Limit Less: Student stories
For the launch of our Limit Less campaign, we asked our Qubit readers – 16-24-year-olds currently studying physics at school or university – to share, anonymously, any experiences of being discouraged from pursuing physics. These extracts are just some of what they had to say.
"I quickly realised that I didn't know anyone working in a STEM field except my GP or my dentist. I didn't know anyone who looked like me, I couldn't name you more than two people who weren't white… I was deeply discouraged by my Physics teacher, who actively worked against me and other students of colour - always telling us that Physics was meant for those who were white and male as apparently this is 'their' industry."
“Being a girl, I think there's a default discouragement from physics and most STEM subjects even if no one directly tells you not to take physics. For me, this mainly comes from the complete lack of female role models in the area. How many of the Nobel Prizes for physics have been men? On a smaller scale, discouragement can even just be being the only girl in your physics class.”
“I am the only female A level physics student in my school… This feeling of being seen as “other” made it difficult to make friends so I didn’t have anyone I could discuss the work with or partner up with for practicals. I also felt pressure to speak up whenever someone said anything sexist or homophobic as I knew no one else would, which was exhausting. Luckily, my physics teachers are really supportive. They encouraged me at GCSE to take part in events, like the BPhO and work experience, which made me choose to take it at A level.”
“Outside of the classroom my friends and family are incredibly supportive, and my teachers have always been encouraging, however sometimes I feel alienated by members of the class. Many of them also use homophobic language when talking to other students, which is uncomfortable for the few LGBT members of class, including me.”
“I am autistic, which may explain why I was passionate about maths and physics from a young age. I was bullied for it… [My] school based its teaching model on student-to-student learning. This meant I was often the only girl in the group. I was ignored, ridiculed and dismissed. The boys also had graphic conversations about sex and porn that made me incredibly uncomfortable and turned the classroom into a hostile environment… Luckily, I decided to leave the sixth form in Year 13. I had a great experience in Year 13 at my new school. I got A*A*A* in physics, maths and further maths.”
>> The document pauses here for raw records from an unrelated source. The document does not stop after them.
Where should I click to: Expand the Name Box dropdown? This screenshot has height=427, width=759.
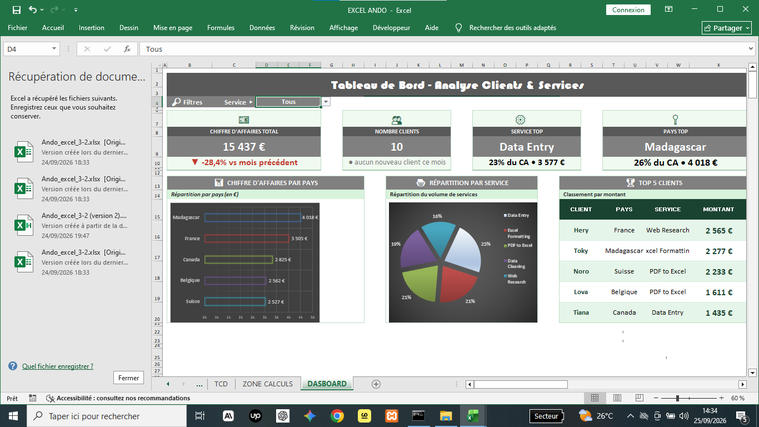tap(54, 49)
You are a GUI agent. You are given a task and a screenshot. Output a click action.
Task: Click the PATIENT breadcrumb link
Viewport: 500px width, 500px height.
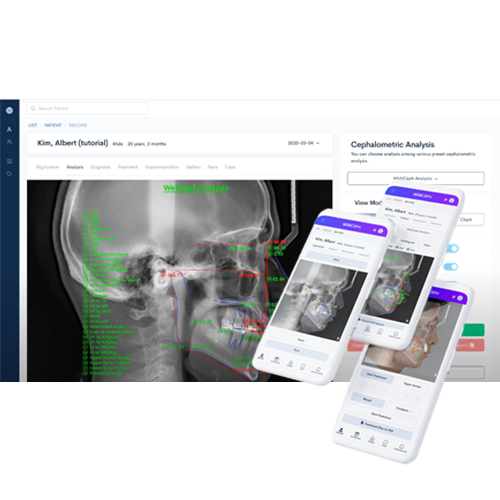click(x=53, y=125)
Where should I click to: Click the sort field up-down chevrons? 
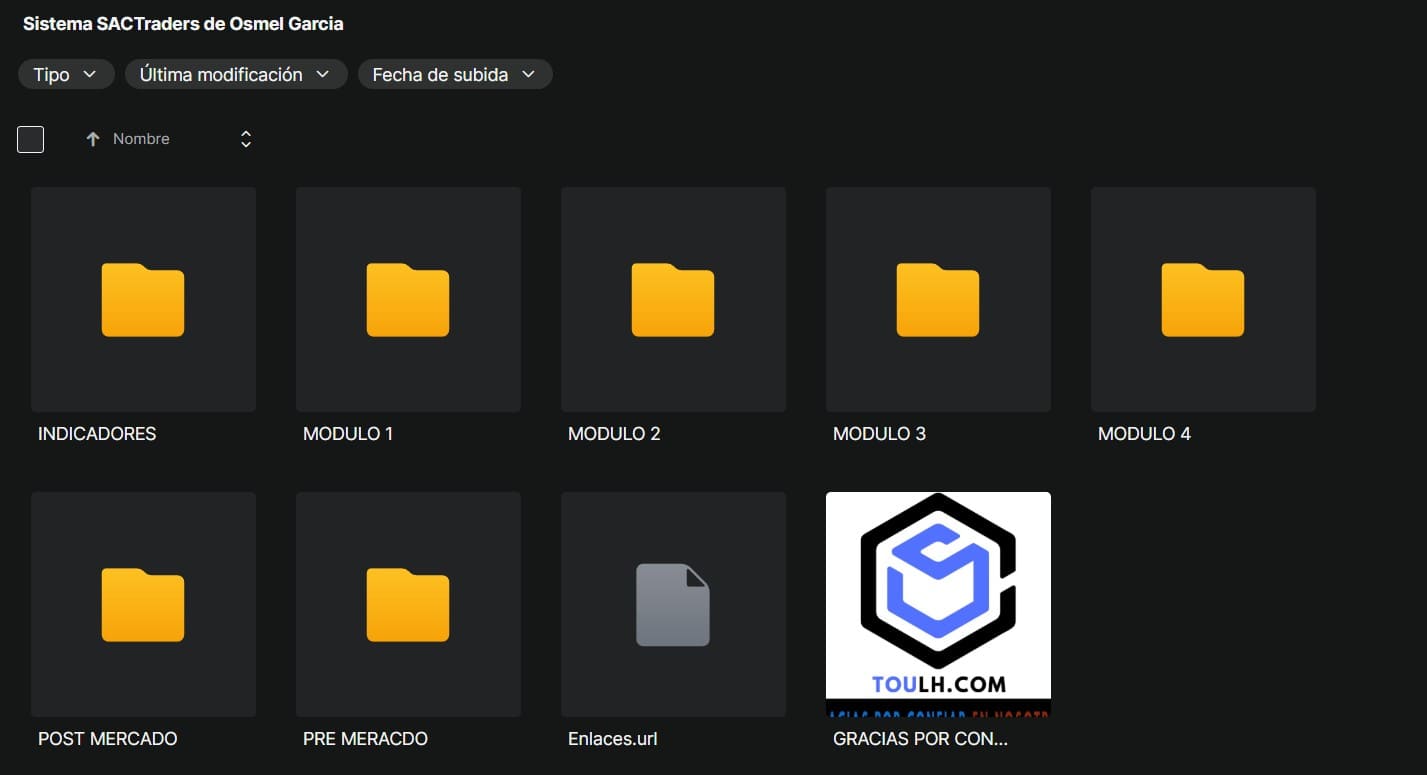coord(246,140)
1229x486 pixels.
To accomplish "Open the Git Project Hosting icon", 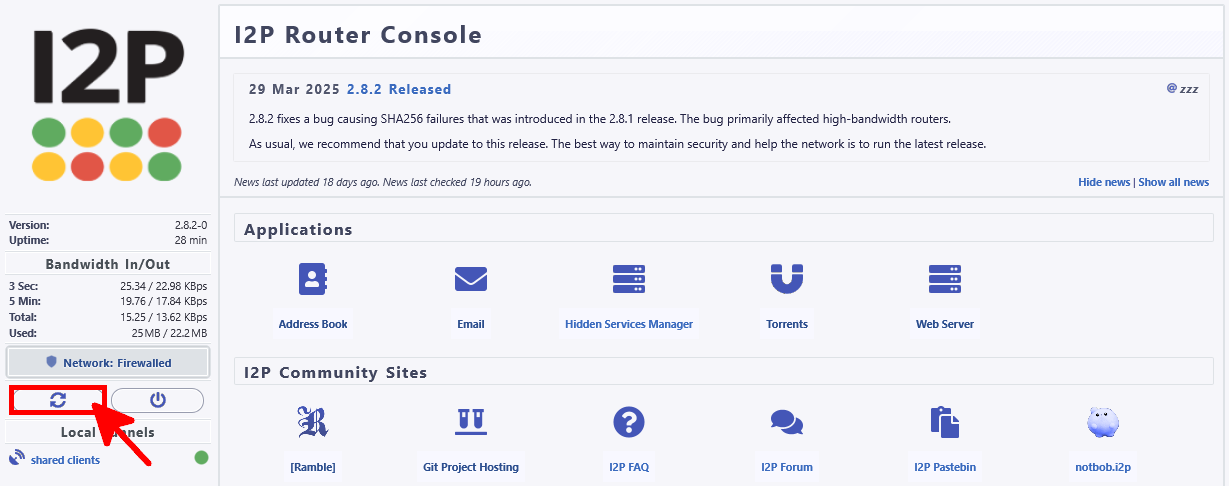I will 470,423.
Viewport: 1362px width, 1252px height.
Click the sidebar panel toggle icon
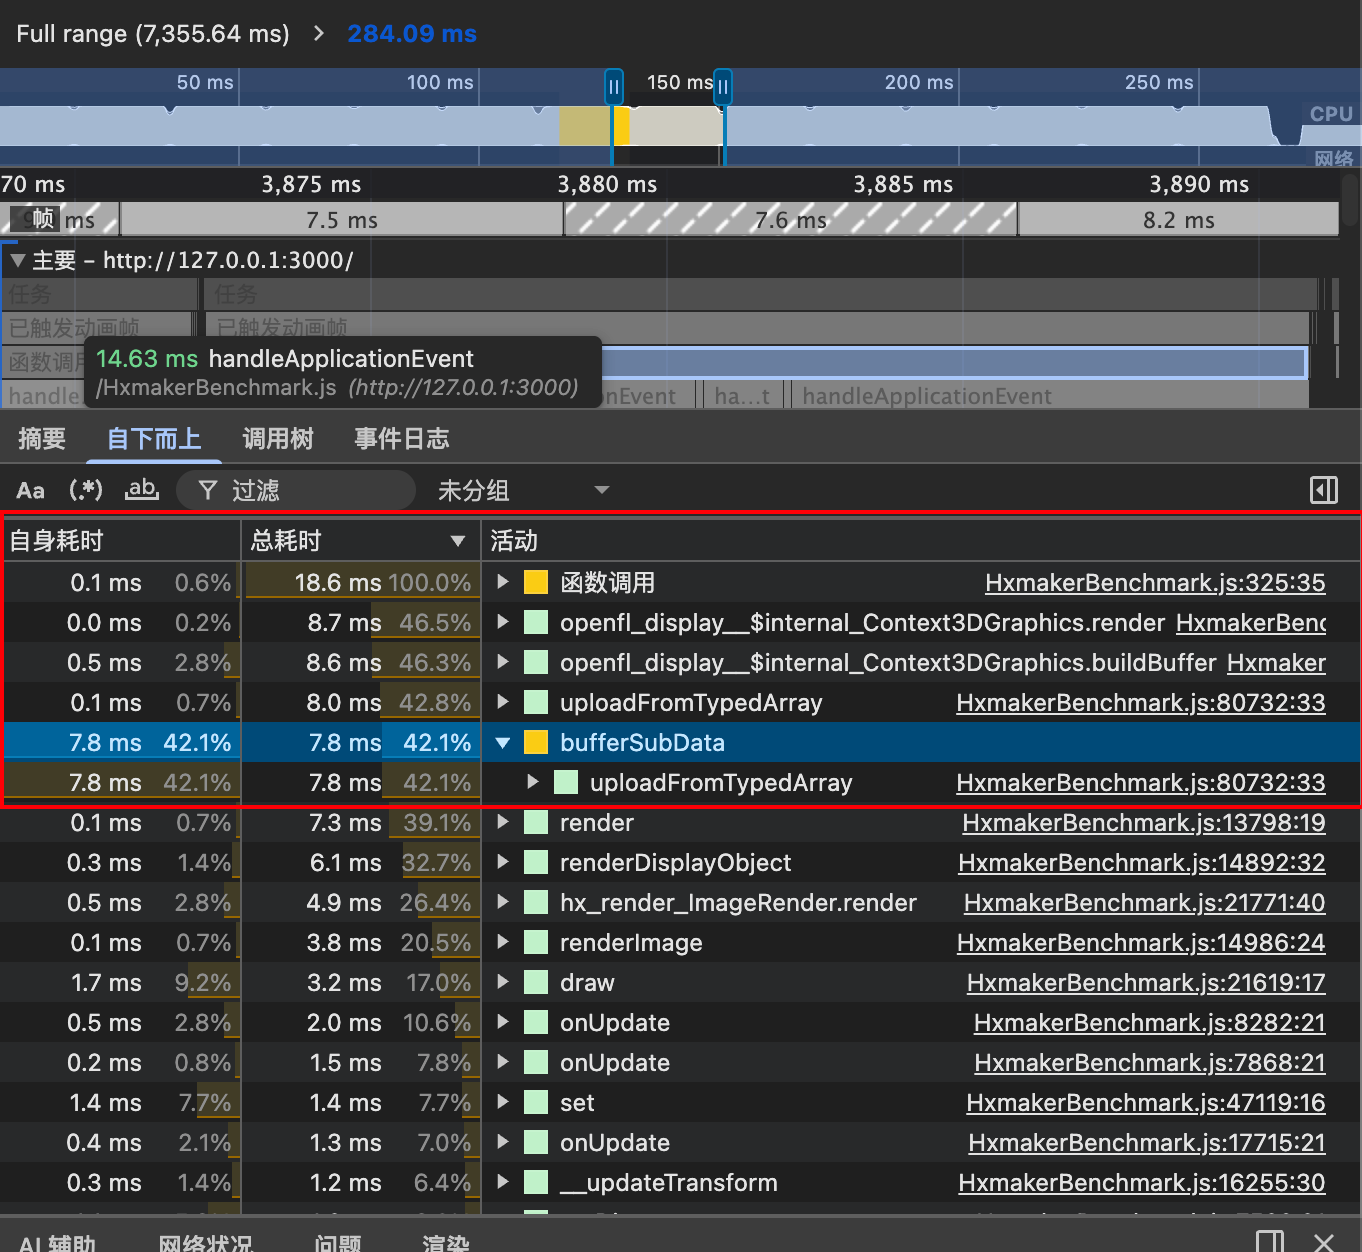pos(1323,490)
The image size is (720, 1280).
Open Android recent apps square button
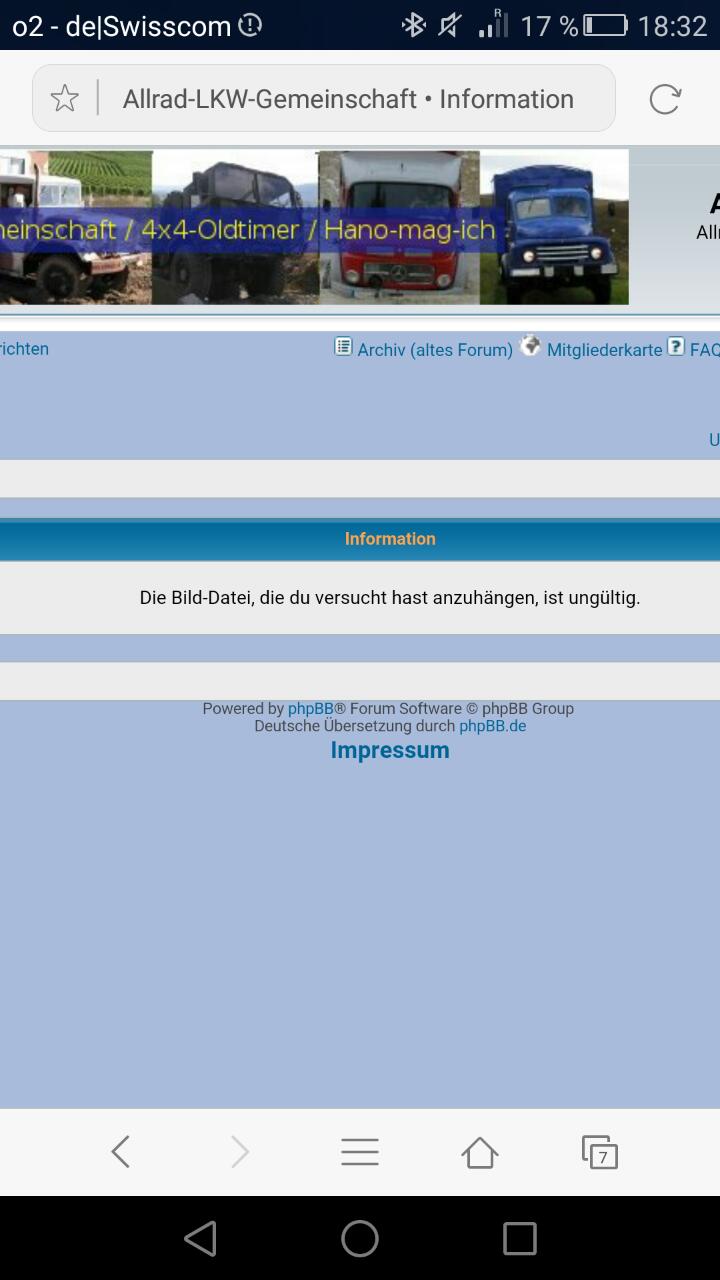point(520,1239)
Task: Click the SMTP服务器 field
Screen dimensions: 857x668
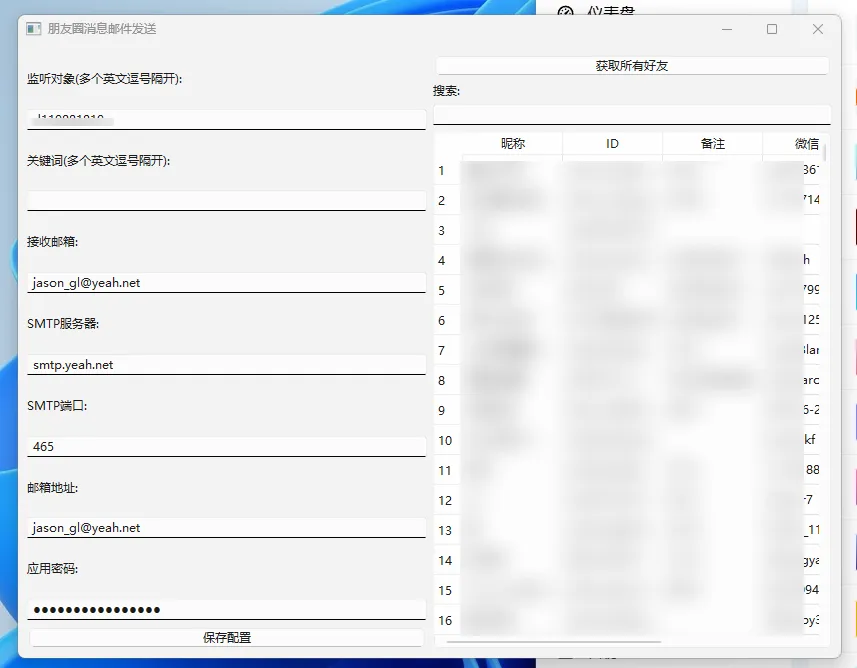Action: [x=226, y=365]
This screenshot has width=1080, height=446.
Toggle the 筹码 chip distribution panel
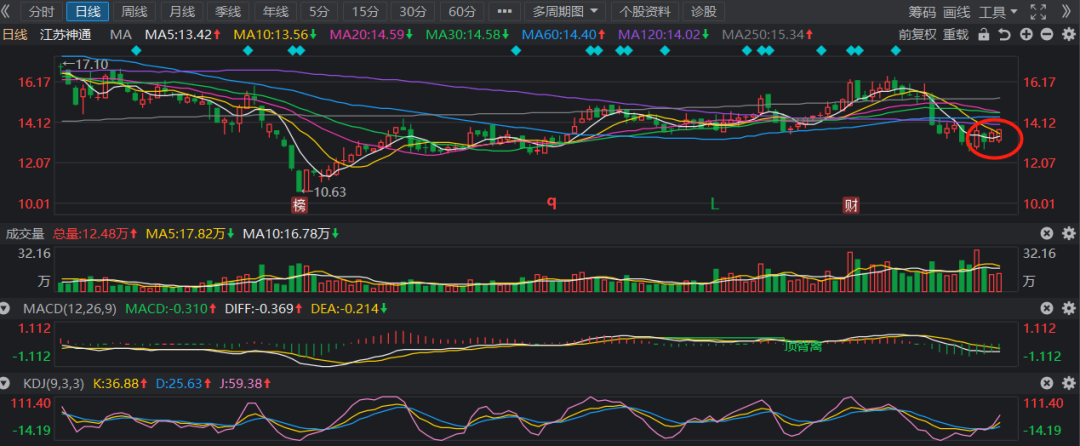922,12
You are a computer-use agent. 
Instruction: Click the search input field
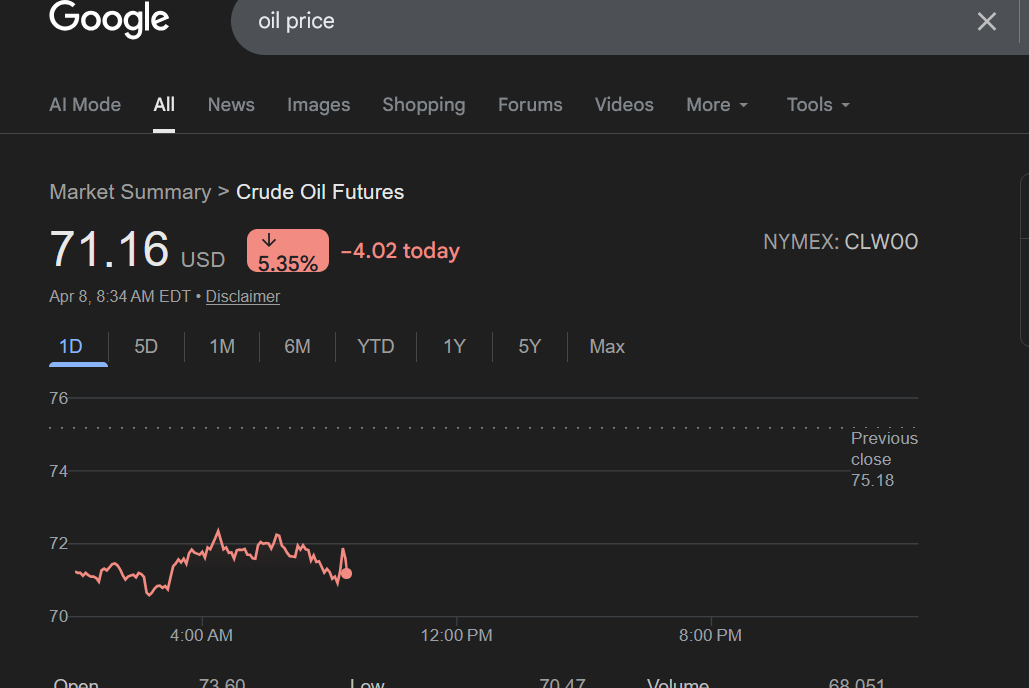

“At the beginning of year 9 I noticed a shift in attitudes from peers towards choosing subjects for GCSE... I faced the all too common criticism of ‘why would you take that, you’re a girl’ to being told ‘you’re a dumb blonde’ which resulted in me dramatically changing my hair colour to black … It saddens me how there is a lack of girls taking up physics studies but through being a spokesperson for our physics department on open days & running an online study platform, I’m trying to encourage more girls to consider physics!”
“I would get higher grades than my male peers in assessments and homework yet if there was something I didn’t understand they would ‘mansplain’ and make me feel like an idiot. Also in my physics class there were only 5 females (and around 15 males) and our teacher would call the girls the remedial group and ‘team fake tan’ which made us feel more isolated from the rest of the class.”
“I went to an all girls academy for high school, so I was always encouraged to study STEM subjects. However it meant a shock when I went to a mixed sixth form where the girl to boy ratio was about 1:5 in Physics. I was not used to some of the reactions when I spoke up in class. I overheard comments about how I should be quiet and I was interrupted midway through answering about what I ‘actually meant’. This never happened to boys who answered more frequently than me.”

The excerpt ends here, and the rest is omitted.